When will electrons fall into the nucleus?

[ajb]

So scientists still have no idea why those heavy particles form?

 

Cooper pairs in superconductors and superfluids are well understood. Wikipedia will direct you to references on this.

 

Cooper pairs in more exotic situations, like in quark matter maybe not so well.

[questionposter]

Cooper pairs in superconductors and superfluids are well understood. Wikipedia will direct you to references on this.

 

Cooper pairs in more exotic situations, like in quark matter maybe not so well.

 

What about those particles that are literally like electrons in every way except they are a little more massive? Why do those form? Why can't those ever form from decay or from gamma-ray interactions with matter?
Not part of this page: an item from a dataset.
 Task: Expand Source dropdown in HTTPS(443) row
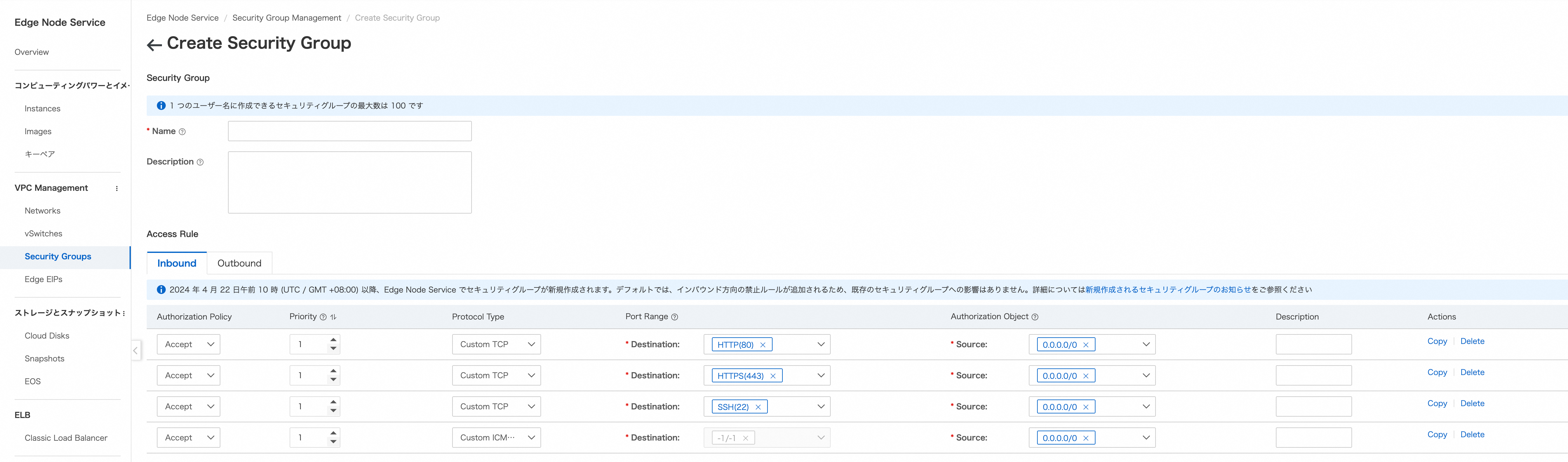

Edited September 14, 2011 by questionposter

[ajb]

What about those particles that are literally like electrons in every way except they are a little more massive? Why do those form? Why can't those ever form from decay or from gamma-ray interactions with matter?

 

The muon and tau particles, and their antiparticles (also they have associated neutrinos).

 

It is not known why there are three generations of "electrons". This is quite a puzzle in the standard model.

 

I think they can be formed in decays and photon-matter interactions, just as the muon and tau are heavier than the electron they are disfavoured energetically. The discovery of these "heavy electrons" was via electron-positron scattering experiments.

[LawfulBlade]

Electrons spend some time in the nucleus, or (in classically thinking of them as having trajectories) pass through the nucleus from time to time. The cross section for interaction is small and nothing will happen that's not energetically favorable, so you will only see the electron capture occur under certain conditions.

 

The probability of finding an electron in the nucleus is zero; in probability maps of electron clouds, there are always nodes at the nucleus. They spend no time there.

[swansont]

The probability of finding an electron in the nucleus is zero; in probability maps of electron clouds, there are always nodes at the nucleus. They spend no time there.

 

There are nodes at r=0, but the nucleus is not a point.

[questionposter]

There are nodes at r=0, but the nucleus is not a point.

 

I thought an electron could pass harmlessly through the nucleus...

[swansont]

I thought an electron could pass harmlessly through the nucleus...

 

Yes. Nothing I've posted contradicts that.

[LawfulBlade]

There are nodes at r=0, but the nucleus is not a point.

 

Ah, you are correct. My mistake. Slightly sloppy wording in my classes, I suppose. We never had need to go farther with this topic than to say that there were nodes at the nucleus were electrons would never be found, and I never thought of it again.

[Dovada]

I guess there's some amount of energy confining an electron to an atom, so what would it take for an electron to actually fall into or get pushed into the nucleus? Or does it just never happen? Why does it only happen with particle accelerators? Can I make an atom so massive that the size of the nucleus meets the boundary of an electron? And if that happens, will nothing or something happen?

 

The subject relating to why in nature the electron and proton in atomic matter do not readily combine has created a lot of controversy, so much so, that this problem was the reason for the foundation of the quantum atomic model.

 

The Rutherford atomic model, which is still often taught today to introduce students to the more advanced aspects of quantum mechanics, and the Bohr quantum atomic model, is conceptually quite simple. Basically the atomic model is described as being self contained and consisting of a cloud of negative electrons which move in circular orbits around a stationary and more massive positively charged central nucleus.

 

The original Rutherford atomic model theory had inherent electrical problems, mainly because the prediction that an electron should release electromagnetic radiation while orbiting a nucleus, this would result in the negative electron eventually losing its energy and gradually spiraling inwards, and so would ultimately collapse into the positive nucleus.

To overcome this difficulty, Niels Bohr proposed, in 1913, what is now called the Bohr model of the atom. He suggested that electrons could only have certain classical motions.

 

The significance of the Bohr model is that the laws of classical mechanics apply to the motion of the electron about the nucleus, restricting motion of the electron by a strange quantum rule that is based on the assumption that the electron can only orbit the atom’s nucleus at distances governed at fixed energy levels which are defined by a single positive integer number (n) i.e. n=1 or n=2 or n=3 and so on etc.

 

Over the century this single positive integer number (n) i.e. n=1 or n=2 system became entrenched in the atomic model becoming an unshakable burden that irritated many physicist including Albert Einstein.

 

So you have definitely opened a bag of worms by asking this question.